How Creating the Evidence Helped Me Gain Expertise in Competency D

 

How Creating Evidence A Helped Me Gain Competency in the Area of  D:

          Creating Evidence A allowed me to really focus on incorporating planning, management, marketing, and advocacy skills into one project and final deliverable. I really enjoyed building these important aspects into my ECL program. The year long ECL training program that I designed for staff really showcases my planning and management skills. I designed the monthly training topics to follow along with the training topics in the ECL for caregivers program I also designed. This long-term planning allows for a unified focus in the patron and staff groups. The “Important Details” section below the staff training topics provides important managerial oversight and demonstrates my ability to provide necessary information in a clear, concise, and straightforward manner. I also chose to specifically focus some of the ECL training workshops on issues of representation.
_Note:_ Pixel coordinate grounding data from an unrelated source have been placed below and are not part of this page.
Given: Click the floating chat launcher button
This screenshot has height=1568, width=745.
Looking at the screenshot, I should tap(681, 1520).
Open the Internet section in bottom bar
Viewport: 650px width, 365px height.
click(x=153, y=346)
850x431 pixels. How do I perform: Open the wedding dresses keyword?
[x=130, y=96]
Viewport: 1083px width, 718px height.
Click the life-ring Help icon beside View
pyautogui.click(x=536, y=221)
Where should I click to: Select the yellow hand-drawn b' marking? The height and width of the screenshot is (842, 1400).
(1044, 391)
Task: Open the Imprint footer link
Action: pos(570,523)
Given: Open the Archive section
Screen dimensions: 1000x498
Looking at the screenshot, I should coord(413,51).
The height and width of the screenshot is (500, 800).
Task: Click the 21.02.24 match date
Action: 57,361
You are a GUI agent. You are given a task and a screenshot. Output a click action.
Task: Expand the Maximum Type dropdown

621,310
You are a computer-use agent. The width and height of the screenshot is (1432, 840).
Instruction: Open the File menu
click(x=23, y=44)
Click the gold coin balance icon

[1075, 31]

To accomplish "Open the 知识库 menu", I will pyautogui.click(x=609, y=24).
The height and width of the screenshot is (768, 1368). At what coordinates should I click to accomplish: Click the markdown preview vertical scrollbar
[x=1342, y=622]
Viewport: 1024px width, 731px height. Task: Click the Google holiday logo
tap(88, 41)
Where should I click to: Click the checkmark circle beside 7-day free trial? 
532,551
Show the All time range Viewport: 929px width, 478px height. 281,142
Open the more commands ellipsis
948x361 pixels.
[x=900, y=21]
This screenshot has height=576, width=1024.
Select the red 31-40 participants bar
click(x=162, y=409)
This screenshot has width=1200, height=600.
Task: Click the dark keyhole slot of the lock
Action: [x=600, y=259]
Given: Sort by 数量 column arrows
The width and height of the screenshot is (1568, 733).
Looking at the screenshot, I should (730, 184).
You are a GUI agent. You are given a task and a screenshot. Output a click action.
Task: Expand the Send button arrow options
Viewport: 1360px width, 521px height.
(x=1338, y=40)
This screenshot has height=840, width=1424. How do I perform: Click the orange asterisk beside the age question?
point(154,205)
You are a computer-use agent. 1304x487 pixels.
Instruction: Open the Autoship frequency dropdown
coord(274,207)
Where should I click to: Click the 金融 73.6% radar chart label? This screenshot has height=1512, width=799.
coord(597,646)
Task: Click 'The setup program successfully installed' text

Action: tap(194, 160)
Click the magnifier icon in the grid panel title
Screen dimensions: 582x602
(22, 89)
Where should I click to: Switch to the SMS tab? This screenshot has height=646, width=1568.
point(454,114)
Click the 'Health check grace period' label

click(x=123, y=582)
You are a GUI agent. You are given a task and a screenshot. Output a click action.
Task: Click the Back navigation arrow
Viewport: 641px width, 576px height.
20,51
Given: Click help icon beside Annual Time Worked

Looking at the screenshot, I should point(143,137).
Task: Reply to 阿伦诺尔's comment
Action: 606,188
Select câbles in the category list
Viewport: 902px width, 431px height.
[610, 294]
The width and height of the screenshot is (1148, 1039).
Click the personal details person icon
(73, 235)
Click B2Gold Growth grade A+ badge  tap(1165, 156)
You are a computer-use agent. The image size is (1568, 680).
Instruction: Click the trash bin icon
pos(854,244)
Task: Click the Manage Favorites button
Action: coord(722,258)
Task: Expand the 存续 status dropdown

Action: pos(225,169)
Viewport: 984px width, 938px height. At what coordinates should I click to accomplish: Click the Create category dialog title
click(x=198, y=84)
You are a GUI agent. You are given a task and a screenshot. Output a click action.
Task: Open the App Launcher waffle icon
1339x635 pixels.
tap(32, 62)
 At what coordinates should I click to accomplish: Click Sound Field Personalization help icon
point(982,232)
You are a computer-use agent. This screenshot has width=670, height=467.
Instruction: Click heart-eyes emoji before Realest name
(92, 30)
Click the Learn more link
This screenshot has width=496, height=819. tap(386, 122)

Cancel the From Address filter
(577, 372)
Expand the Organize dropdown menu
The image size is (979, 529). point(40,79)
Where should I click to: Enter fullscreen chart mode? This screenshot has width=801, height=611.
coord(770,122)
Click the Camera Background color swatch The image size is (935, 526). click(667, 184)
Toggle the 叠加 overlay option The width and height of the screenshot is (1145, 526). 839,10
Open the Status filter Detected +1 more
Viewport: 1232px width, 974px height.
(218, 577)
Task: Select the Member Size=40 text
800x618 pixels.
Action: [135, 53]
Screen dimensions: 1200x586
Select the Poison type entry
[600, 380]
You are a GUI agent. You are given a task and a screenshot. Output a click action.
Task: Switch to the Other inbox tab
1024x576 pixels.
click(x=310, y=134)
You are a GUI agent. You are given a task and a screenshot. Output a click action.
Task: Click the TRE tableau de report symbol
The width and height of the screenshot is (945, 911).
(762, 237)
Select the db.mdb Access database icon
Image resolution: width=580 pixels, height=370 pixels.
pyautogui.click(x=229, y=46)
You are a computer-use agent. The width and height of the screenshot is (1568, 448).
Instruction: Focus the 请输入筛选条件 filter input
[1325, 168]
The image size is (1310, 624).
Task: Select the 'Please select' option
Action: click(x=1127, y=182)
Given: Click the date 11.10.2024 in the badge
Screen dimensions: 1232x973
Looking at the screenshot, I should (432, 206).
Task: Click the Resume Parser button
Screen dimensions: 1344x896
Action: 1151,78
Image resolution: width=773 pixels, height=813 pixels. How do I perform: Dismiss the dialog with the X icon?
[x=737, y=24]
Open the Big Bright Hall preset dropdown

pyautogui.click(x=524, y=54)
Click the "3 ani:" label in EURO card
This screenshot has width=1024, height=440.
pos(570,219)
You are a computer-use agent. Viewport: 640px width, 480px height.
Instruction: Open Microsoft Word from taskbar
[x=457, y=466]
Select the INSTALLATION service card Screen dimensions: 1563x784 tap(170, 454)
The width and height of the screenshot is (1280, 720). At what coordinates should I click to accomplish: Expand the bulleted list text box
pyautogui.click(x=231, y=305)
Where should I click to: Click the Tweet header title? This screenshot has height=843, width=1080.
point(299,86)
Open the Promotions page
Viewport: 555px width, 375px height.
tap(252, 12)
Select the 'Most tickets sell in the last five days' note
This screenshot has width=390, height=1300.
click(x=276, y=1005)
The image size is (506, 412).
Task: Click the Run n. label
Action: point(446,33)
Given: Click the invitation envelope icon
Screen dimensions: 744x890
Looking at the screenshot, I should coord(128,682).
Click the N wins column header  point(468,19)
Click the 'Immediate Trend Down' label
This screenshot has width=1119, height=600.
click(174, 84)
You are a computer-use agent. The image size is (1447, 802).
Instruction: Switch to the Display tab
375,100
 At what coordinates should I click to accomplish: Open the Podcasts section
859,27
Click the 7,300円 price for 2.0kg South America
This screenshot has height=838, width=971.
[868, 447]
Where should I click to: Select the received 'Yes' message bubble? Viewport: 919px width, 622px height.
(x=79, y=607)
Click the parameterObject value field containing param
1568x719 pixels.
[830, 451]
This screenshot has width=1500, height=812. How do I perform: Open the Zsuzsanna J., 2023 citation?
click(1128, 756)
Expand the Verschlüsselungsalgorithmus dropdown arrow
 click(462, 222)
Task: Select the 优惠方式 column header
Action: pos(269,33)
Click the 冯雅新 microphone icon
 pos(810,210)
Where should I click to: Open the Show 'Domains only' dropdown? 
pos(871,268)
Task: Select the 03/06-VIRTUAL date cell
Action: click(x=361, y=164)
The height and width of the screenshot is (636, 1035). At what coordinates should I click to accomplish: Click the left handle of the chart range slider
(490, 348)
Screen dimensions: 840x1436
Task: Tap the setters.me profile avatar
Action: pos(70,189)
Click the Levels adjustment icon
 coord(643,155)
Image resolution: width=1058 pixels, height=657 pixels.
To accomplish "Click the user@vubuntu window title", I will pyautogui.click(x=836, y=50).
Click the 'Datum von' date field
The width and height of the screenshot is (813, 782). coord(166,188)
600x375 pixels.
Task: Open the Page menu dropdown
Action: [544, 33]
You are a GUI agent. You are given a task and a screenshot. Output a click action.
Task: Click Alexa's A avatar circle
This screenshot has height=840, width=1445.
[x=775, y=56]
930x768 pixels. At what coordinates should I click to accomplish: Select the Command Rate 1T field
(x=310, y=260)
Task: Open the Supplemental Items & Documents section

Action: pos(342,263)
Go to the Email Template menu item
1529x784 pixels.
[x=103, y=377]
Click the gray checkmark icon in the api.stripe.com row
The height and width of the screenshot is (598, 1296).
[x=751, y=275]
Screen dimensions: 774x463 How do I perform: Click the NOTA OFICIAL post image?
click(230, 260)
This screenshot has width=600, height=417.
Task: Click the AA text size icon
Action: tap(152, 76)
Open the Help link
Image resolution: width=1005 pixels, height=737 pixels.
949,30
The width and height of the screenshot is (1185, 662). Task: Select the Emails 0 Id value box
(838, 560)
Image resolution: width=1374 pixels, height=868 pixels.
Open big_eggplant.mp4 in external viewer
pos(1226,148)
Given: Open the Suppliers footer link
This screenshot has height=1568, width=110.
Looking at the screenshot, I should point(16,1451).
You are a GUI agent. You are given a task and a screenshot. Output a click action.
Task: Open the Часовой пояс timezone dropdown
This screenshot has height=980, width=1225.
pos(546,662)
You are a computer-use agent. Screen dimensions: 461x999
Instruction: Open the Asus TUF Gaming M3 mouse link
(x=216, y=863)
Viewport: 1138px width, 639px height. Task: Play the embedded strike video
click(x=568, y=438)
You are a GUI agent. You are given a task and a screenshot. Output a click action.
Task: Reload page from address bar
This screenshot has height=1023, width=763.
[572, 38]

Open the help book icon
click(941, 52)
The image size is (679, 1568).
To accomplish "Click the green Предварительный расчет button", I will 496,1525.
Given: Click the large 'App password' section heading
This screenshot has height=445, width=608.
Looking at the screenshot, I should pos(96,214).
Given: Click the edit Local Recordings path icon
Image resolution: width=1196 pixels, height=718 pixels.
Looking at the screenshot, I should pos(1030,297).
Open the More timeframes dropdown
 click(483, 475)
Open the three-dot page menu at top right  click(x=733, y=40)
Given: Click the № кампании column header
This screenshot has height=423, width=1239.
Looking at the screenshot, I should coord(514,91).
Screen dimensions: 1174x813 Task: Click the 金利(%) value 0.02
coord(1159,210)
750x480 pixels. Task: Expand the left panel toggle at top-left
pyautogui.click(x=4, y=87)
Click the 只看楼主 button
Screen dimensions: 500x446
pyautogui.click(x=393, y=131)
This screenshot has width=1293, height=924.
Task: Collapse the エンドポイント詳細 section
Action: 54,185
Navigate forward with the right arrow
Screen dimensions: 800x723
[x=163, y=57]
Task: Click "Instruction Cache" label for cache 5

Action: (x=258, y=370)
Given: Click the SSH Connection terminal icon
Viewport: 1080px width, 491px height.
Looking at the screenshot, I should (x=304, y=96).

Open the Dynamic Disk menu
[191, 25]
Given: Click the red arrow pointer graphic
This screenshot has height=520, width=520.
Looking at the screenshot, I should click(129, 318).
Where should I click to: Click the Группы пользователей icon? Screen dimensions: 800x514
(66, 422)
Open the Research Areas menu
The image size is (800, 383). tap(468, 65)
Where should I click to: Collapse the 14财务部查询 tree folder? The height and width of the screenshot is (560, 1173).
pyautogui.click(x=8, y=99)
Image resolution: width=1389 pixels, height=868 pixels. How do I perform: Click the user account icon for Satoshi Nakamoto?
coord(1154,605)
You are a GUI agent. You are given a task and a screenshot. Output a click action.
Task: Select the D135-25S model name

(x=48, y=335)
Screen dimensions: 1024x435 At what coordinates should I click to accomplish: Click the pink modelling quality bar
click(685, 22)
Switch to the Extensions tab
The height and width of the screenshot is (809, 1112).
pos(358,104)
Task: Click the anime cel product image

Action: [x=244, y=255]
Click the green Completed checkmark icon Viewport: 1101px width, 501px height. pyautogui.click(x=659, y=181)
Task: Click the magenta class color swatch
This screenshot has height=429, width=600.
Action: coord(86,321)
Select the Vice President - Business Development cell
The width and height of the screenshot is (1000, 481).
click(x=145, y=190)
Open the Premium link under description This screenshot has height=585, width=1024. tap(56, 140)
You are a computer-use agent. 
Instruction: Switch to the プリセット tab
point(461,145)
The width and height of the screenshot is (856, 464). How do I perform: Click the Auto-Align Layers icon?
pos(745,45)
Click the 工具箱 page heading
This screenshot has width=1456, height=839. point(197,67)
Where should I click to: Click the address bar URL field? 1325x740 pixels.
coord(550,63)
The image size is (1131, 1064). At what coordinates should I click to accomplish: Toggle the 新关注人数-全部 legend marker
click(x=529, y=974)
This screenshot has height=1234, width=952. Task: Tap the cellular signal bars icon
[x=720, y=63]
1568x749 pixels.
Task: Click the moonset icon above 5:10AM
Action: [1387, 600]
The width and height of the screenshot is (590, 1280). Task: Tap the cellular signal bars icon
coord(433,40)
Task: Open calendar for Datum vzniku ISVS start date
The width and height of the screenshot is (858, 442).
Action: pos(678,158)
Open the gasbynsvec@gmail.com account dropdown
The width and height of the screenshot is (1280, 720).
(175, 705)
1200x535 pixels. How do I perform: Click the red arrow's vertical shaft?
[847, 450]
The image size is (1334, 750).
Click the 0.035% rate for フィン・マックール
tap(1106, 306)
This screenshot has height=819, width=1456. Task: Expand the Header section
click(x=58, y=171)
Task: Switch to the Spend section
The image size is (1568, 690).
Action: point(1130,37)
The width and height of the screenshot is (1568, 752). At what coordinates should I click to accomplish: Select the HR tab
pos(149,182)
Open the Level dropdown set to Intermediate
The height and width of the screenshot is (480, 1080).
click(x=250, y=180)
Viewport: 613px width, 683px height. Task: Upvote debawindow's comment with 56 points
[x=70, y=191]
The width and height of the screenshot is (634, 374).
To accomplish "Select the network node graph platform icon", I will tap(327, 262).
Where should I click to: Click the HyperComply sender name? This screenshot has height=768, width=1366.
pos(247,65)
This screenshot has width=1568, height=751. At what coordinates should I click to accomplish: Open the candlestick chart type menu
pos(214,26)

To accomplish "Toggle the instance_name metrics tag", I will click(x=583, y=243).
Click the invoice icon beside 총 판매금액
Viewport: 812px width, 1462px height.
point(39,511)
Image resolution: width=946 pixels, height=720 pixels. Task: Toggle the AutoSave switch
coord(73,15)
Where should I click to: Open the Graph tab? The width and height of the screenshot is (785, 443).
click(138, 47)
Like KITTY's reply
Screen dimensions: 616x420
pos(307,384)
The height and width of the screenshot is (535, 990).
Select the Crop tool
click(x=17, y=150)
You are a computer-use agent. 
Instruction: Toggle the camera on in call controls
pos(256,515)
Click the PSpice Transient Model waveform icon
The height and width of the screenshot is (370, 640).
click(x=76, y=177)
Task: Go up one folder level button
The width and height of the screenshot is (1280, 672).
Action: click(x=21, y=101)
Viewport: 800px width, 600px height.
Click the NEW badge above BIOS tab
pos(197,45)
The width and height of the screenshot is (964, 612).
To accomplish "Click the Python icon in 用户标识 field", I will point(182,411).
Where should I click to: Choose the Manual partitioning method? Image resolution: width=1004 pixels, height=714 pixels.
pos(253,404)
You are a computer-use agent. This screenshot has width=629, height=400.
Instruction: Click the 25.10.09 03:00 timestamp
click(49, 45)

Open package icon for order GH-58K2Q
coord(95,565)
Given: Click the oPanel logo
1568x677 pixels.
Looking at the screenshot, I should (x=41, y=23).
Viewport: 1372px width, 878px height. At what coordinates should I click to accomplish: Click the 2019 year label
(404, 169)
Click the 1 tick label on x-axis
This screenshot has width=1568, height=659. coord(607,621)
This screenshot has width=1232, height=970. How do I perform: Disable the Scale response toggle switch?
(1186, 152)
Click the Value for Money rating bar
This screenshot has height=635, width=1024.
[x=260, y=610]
Understanding why representation in children’s literature is important creates both a staff and a patron base that can help push the cultural conversation forward and better advocate for underrepresented peoples. Evidence A also allowed me to consider how I wanted to market my ECL program, which was in a way that was accessible and helpful to library patrons, families, and staff.  

 

How Creating Evidence A Changed My Way of Thinking on Competency  D:

          Designing my Early Childhood Literacy Program allowed me to think about how interwoven these four elements (planning, management, marketing, and advocacy) are in the information sciences. I’ve said it many times throughout my coursework and even throughout this e-portfolio, but all of the amazing research and resource creation in the world is not going to benefit anyone if it is not accessible - be that through tone, presentation, or by reaching the desired audience. In creating Evidence A, I was able to see the elements of planning, management, marketing, and advocacy as a kind of roadmap, blueprint, or scaffolding from which to work off of when approaching projects, career goals, or any other number of nuanced components in the information sciences. Having that scaffolding in front of me is a wonderful way to ensure that the work I do in the information sciences creates meaning for its audience.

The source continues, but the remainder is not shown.